For the treatment administered, cytotoxic drugs were the most used 86% with 2% of targeted therapies, 10% of patients received only palliative care.

Discussion

The province of Nador, located in the northeast of Morocco, in the eastern Rif region, covers a coastline of 153 km, its population is estimated at more than 565,426 inhabitants, with an area of 3,221 km2, or 3.6% of the total area of the Oriental region (90,130 km2), and extends over approximately 88km from north to south and approximately 85km from east to west. It borders on the presidency of Melilla [3] In this work carried out for the first time in the Moroccan eastern Rif region, from the files of patients who’s histologically confirmed cancers, we have noted certain particularities compared to other regions of the Kingdom and compared to Western series.

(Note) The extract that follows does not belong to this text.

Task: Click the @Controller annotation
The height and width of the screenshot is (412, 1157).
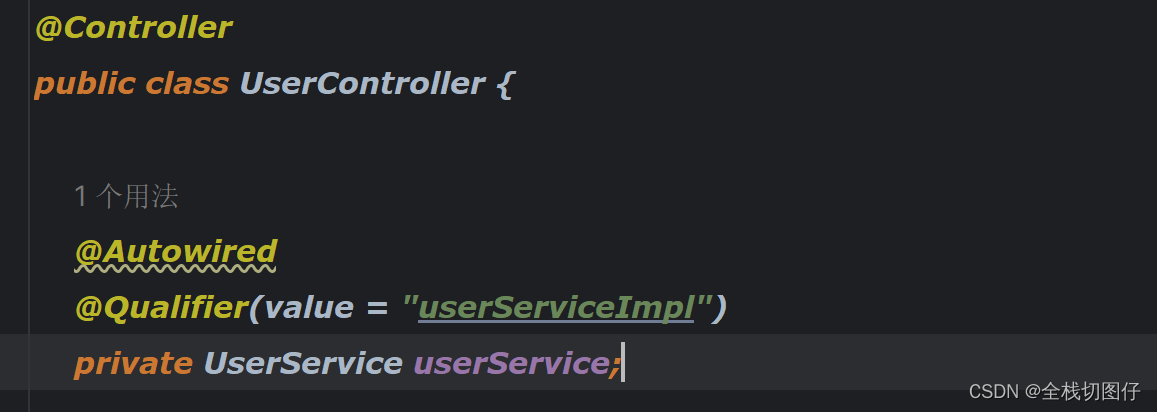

Compared to the overall number of registered cases, our results are lower than the data from the Maghreb countries [4]. These results can be explained by the youth of our center, and that most citizens did not have the information of the existence of an oncology center in Nador. In Morocco, in the Greater Casablanca region, the number of new cases is estimated at 120.4 per 100,000 inhabitants [5] Our incidence rate is certainly lower and underestimated because most cancer patients in the province are referred to the Center Hospitalier Universitaire Oujda (Morocco) for complete treatment. The female predominance reported in our series is reproduced in most national series [5,6].

In our series, the average age of cancer patients is 59 years. The average age among men is higher than among women (58 years against 55 years). Our results are similar to most series reported in the literature [7]. More than 40% of patients have a neoplastic family history of any type of cancer and more than 60% of patients have breast cancer, which is too high for what is seen in other regions of Morocco [8,9] and in the Maghreb region [10]. If we consider this notion, we will eventually be able to carry out genetic consultations to determine genetic alterations thanks to advances in molecular biology, immunohistochemistry, and cytogenetics.

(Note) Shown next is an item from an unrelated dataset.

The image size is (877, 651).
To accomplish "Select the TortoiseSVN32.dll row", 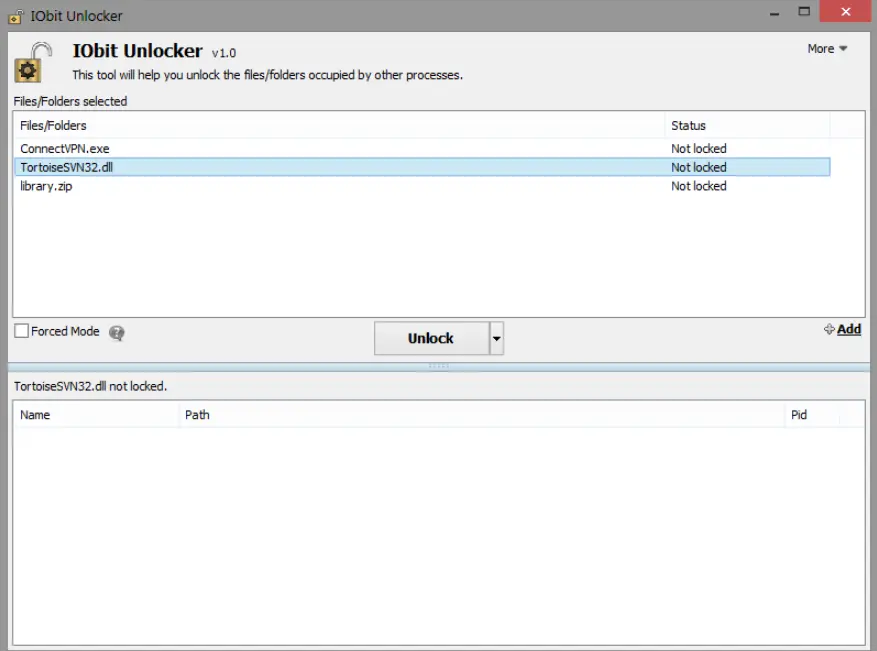I will [67, 167].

Lung cancer in men and breast cancer in women are the first cancers recorded in our series, which is consistent with national data [5,6]. This high frequency of lung cancer in men with toxic antecedents found in 98% of cases justifies carrying out an environmental epidemiological survey to assess the risk factors, in particular smoking. In women, breast cancer ranks first among all other types of cancer, whose place in the screening program appears to be essential. The metastatic stage is the most encountered in our series, which can be explained by the delay in diagnosis (6months), and which pushes us to return to the strengthening of the prevention program.

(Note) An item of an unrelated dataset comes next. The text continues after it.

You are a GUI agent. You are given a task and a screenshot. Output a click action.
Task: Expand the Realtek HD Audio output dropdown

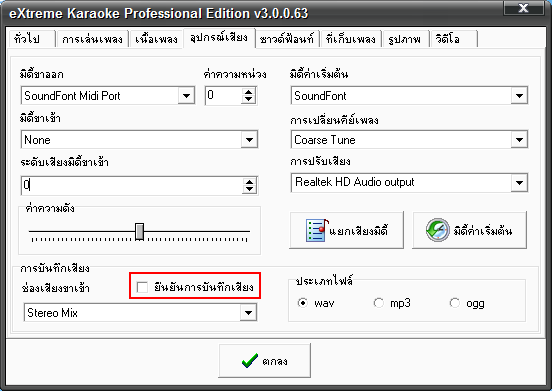coord(519,183)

Histologically, as in most series in the literature, we noted a predominance of carcinomas [11]. This predominance can certainly be explained by the non-availability of an onco-hematology unit in the city of Nador, and that most patients with this type of cancer are cared for at the University Hospital of Oujda (Morocco), which is known as a reference center in this pathology. The care of our patients is based on national (AMFROM, SMC, etc.) [12,13] and international [14,15] recommendations. In fact, all patients eligible for a specific treatment (immunotherapy or targeted therapy) not available at the Nador oncology center systematically refer to referral centers.

Conclusion

Based on these interesting results, the continuation of this study within the center and the creation of a real hospital registers of cancers and then a regional register in a second phase is essential.

This work nevertheless has the advantage of being the first of its kind in the Eastern Rif region. It does indeed show that cancer in our context presents different particularities from what is reported in national and international data, and it seems illogical to rely on these international data for any cancer control program.